Plath, on the other hand, was a goddess, Kali of the swords, her passion a giant wave promising to drown and destroy those who’d wronged her. Her novel, The Bell Jar, was funny, sad, powerful to me in ways I hadn’t realized literature could be. My senior English teacher tried to get me to do a presentation on it, but I didn’t want to share; I felt like these poets were writing for me. Even though their lives had obviously been different from mine in almost every way, the underlying truths in their work spoke to me on a visceral level: I was not alone.
And then, we read this poem about some plums in a fridge. Our teacher warned us this would be unusual. That was fine. I thought I liked unusual. Hell, I was unusual. Normally, I was very vocal in English class. This didn’t make me a lot of friends. (Luckily, I made friends other ways.) Many times, classes would devolve into a basic dialogue between me and the teacher, with the occasional interjection by other students. This wasn’t because I didn’t allow others to speak; it was because they didn’t care about literature or school, in general. But I was passionate about literature, even though I was by far not the strongest student in the class, on paper. I made Bs, usually, with the odd A thrown in. But when it came to discussing symbolism, working out meaning, authorial intent, talking about structure, I never shut up. Until we read the poem about the plums:
This Is Just To Say
by William Carlos Williams
I have eaten
that were in
you were probably
they were delicious
and so cold
I couldn’t speak. I thought it might be a joke, but Allen Funt never appeared. I felt heat rise in my cheeks. My hands squeezed into fists. Mrs. R — — asked for reactions. No one had anything to say. She called on me. I couldn’t put into words how I was feeling, except,
“I don’t think this is a poem.”
She nodded, expecting that reaction, I’m sure.

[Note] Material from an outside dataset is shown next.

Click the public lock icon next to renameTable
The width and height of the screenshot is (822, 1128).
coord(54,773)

“Why not?” She asked. “What makes something a poem?”
I struggled to answer.
“It’s just some words,” I said.
“Aren’t all poems ‘just some words’?” she asked.
I made half-hearted attempts to explain. I offered form as an argument, but plenty of poems aren’t formal. Someone pointed out that Williams’ poem is broken into stanzas, though they’re not metered.

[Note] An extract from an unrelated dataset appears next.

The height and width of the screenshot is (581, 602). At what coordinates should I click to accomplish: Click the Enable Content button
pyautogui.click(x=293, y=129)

“A poem should have an underlying story,” I suggested.
“Isn’t there a story in this poem?” Mrs. R — — asked.
By the end of class, Mrs. R — — hadn’t convinced me. But I couldn’t stop thinking about it. There was a story in the poem. Here was this guy who seemed to be a houseguest. He’d done something selfish, “I have eaten/the plums…you were probably/saving/for breakfast,” which I really wanted to dislike him for, but he left a note, which was polite and thoughtful. “Forgive me,” he pleads, which is a strong imperative. Then, he explains himself, “they were delicious.” Not BUT “they were delicious,” which would be an attempt to justify himself; he gives a simple statement of fact which is also playful. He’s at the whims of his nature, of animal passion. Similarly, he doesn’t hem and haw, at the beginning:
I have eaten
that were in
So maybe he’s not a completely terrible guy. He owns his mistake and how it has inconvenienced his host. It is simply the joie de vivre of the experience that is responsible; the plums were delicious and refreshing. Perhaps he saw them and scarfed them down, then realized that this might have been a faux pas and left the note out of a sense of, not exactly regret over having eaten the plums, but regret that he caused a possible disappointment to his host.
Even though I grudgingly admitted there was something to it, I still didn’t want to admit it was a poem. I vacillated between justifying my discomfort by accusing Williams of being a poor house guest. I would never eat another person’s plums, I told myself, indignantly. I didn’t even like plums. Except sometimes.
Later, we read more unusual poems, like Leonard Cohen’s “All There is to Know About Adolph Eichmann.” This time, I was more prepared for the strangeness thanks to the bombshell of Williams’ poem. That discomfort stayed with me for years. Williams pried open my comfortable room of poetry, challenging what I thought a poem could and should be. Later, I would encounter poems that seemed to be random groupings of words, visual poems, poems with codes, but I was now, at least, aware that poetry could be just about anything.